Google Interview Question
Software Engineer / DevelopersCountry: United States
Interview Type: Phone Interview
Wow this is great!
Just to help somebody count the probability that for example the root node will be selected = 1* 1/2 (it was not replaced by second) * 2/3 (not replaced by third) * 3/4 (not replaced by 4th) = 1/4.
What I suggest is this: Let define two variables lcount and rcount whith each node. lcount is the number of nodes on left subtree and rcount is the number of nodes in right sub tree. Now we do an preorder traversal. At each node we select that node with probability 1/(1+lc+rc). We go to the left sub tree with probability lc/(1+lc+rc) and go to the right sub tree with probability rc(1+rc+lcc). If we reached a leaf select that node. You can easily check that the probability of selecting each node is 1/n (n number of nodes).
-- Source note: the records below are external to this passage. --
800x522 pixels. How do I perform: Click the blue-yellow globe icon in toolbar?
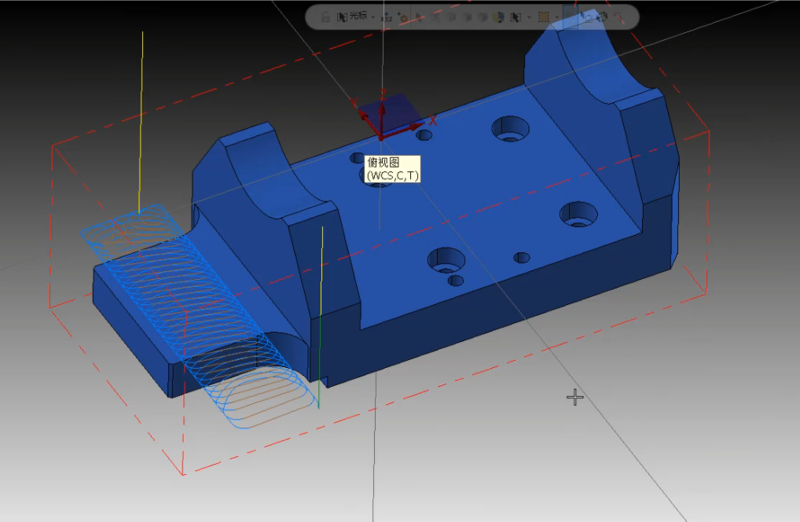point(500,17)
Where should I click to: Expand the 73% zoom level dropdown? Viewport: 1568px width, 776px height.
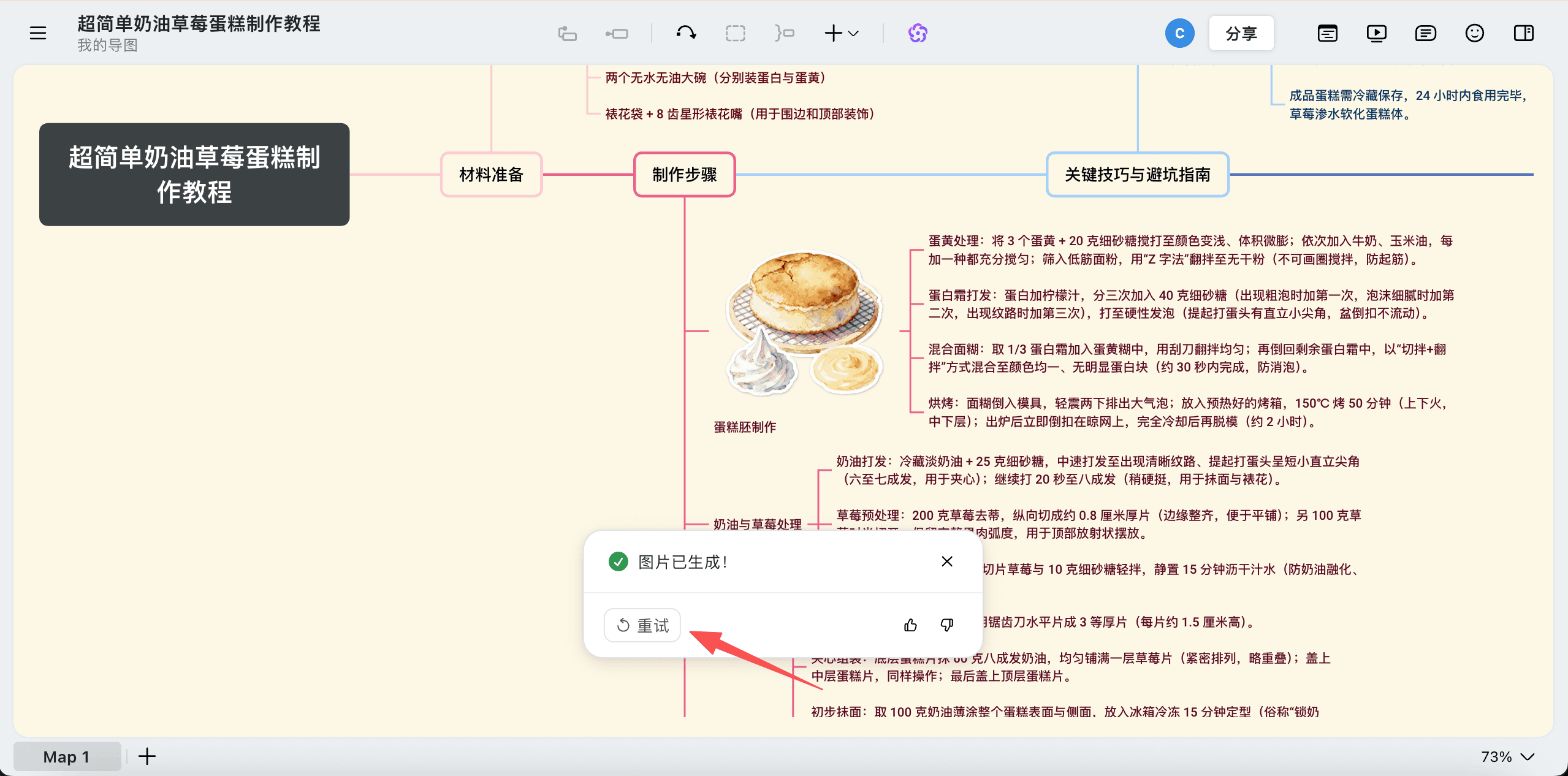point(1526,756)
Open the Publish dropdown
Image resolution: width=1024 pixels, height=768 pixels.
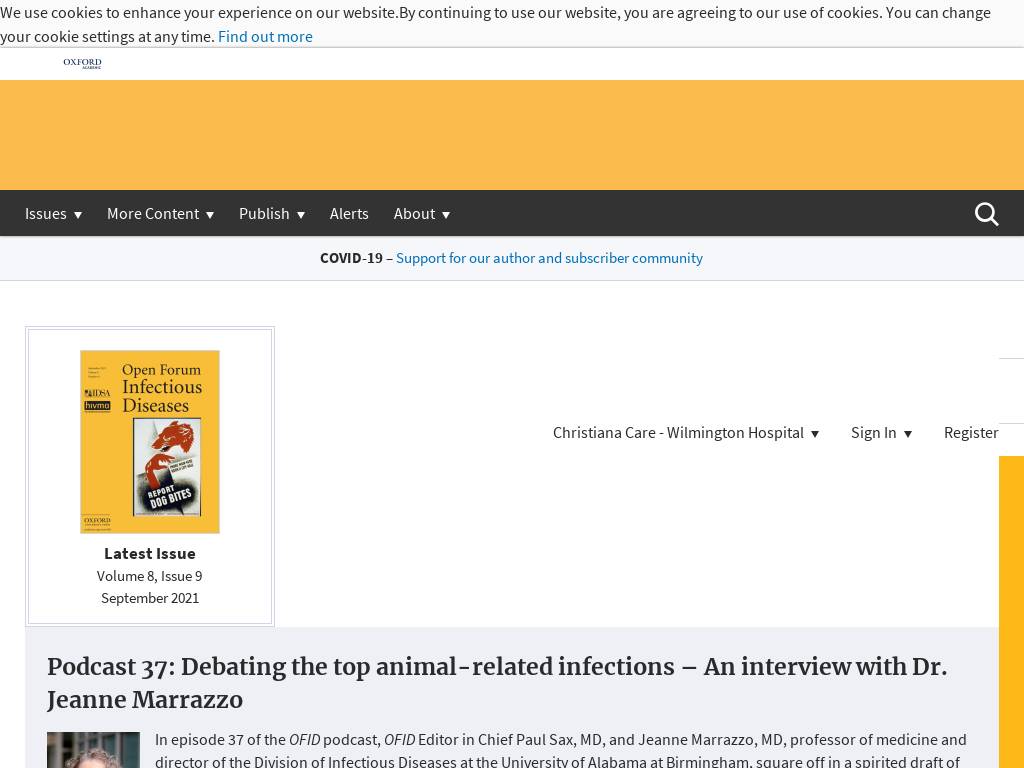tap(271, 214)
Node* preOrder(Node * node)
{
int lc= node->lc, rc=node->rc;
if (node->left ==NULL && node->right==NULL)
return node;
int r= rnd()*(lc+rc+1)+1;
if (r==1)
return node;
if (r>1 && r<=lc+1)
return preOrder( node->left)
if (r>lc+1)
return preOrder( node->right);
}
Why bother?
if you have a lcount and rcount.
Select a random number (say R) in 1,2,..., lcount+rcount+1.
Now traverse the tree picking the element whose inorder position is R.
@jobseeker - can you explain what this statement does?
int r= rnd()*(lc+rc+1)+1;
Also i cant understand "At each node we select that node with probability 1/(1+lc+rc). We go to the left sub tree with probability lc/(1+lc+rc) and go to the right sub tree with probability rc(1+rc+lcc)."
Can you please elaborate?
Also i thought of the same approach as Anonymous has mentioned. But i guess your algo is O(Log n)
Pre Order for what? Did you mean by taking a counter and do a preorder and reduce the counter. And return the node when counter is zero?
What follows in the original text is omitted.